> _Task requirements_: Please repeat the lines below exactly. Begin with the line containing "Given: Enable the 加急采购单 checkbox" and go on through the line containing "Task: Click part number 1500 V0".

BEGIN

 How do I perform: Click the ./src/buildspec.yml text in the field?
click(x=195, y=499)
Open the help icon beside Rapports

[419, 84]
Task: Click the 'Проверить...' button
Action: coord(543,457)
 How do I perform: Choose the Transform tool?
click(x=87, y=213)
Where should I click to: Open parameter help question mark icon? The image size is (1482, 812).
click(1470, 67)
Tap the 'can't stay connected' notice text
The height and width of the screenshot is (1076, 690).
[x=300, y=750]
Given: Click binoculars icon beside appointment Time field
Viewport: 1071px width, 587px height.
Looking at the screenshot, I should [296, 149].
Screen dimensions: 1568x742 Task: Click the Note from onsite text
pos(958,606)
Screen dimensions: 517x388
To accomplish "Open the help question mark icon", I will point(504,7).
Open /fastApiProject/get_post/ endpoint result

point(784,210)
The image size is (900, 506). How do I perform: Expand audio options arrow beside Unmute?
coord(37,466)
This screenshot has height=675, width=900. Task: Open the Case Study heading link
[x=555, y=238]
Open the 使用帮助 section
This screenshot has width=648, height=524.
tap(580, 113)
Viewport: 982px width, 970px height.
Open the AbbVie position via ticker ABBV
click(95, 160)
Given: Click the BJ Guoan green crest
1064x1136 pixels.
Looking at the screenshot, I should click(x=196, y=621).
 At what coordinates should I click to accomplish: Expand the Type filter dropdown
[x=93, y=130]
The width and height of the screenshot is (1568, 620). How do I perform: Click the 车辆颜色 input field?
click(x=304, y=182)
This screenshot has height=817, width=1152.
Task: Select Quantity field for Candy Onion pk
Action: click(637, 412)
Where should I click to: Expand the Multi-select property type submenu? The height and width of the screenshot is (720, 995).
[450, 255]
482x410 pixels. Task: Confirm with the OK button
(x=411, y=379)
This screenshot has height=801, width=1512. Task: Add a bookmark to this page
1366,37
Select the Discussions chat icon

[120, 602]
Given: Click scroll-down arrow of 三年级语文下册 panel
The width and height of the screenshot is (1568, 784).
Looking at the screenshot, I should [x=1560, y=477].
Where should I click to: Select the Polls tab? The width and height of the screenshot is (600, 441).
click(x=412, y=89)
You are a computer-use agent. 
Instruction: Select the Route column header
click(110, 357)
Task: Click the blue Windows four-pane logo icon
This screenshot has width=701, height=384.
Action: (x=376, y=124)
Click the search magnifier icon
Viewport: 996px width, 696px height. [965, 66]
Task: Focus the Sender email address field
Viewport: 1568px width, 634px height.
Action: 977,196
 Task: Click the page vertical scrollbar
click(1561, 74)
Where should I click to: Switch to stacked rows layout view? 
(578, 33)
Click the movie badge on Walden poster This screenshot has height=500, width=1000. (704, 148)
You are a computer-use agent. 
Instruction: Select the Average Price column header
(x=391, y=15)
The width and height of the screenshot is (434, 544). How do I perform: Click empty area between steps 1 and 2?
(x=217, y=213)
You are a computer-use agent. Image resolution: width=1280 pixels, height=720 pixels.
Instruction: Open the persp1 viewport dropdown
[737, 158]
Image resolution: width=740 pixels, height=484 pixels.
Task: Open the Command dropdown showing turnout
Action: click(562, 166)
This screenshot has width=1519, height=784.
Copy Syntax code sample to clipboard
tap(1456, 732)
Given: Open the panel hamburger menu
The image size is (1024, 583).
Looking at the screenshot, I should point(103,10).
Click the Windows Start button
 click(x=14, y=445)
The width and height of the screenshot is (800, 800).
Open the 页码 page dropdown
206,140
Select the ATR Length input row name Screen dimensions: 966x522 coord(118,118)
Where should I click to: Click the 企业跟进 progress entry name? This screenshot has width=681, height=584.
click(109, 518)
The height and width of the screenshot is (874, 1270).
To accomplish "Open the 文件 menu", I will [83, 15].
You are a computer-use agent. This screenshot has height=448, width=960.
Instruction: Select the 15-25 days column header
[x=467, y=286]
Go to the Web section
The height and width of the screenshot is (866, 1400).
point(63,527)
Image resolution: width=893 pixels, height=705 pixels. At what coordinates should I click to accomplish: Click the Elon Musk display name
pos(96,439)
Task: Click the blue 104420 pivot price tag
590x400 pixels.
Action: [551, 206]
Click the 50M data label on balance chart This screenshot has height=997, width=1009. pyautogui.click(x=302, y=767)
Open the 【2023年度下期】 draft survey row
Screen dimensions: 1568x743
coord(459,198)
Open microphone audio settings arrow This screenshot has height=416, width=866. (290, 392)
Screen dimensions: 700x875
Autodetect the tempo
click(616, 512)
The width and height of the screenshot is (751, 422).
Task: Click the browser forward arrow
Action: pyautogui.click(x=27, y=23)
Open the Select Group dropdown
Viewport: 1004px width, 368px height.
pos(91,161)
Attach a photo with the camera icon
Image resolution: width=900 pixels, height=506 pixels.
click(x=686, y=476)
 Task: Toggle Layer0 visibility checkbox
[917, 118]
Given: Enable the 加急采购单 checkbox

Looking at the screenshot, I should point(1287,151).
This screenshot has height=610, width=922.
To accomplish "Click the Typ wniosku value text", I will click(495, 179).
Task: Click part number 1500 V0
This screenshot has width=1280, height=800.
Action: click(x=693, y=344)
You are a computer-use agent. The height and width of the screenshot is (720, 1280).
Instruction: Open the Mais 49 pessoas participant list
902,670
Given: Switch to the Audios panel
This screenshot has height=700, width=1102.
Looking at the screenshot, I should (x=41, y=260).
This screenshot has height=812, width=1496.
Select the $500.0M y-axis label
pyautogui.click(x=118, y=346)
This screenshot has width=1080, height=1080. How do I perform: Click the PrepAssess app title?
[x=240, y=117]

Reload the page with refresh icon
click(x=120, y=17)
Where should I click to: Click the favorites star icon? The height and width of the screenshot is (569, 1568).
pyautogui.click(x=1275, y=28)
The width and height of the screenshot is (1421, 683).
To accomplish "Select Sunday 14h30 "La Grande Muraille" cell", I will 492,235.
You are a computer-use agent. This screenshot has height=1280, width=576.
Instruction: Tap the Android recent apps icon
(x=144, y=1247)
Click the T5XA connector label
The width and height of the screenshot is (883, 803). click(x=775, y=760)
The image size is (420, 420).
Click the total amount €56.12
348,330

END

> _Response to the exercise_:
Given: Enable the 加急采购单 checkbox

Looking at the screenshot, I should point(1287,151).
This screenshot has height=610, width=922.
To accomplish "Click the Typ wniosku value text", I will click(495, 179).
Task: Click part number 1500 V0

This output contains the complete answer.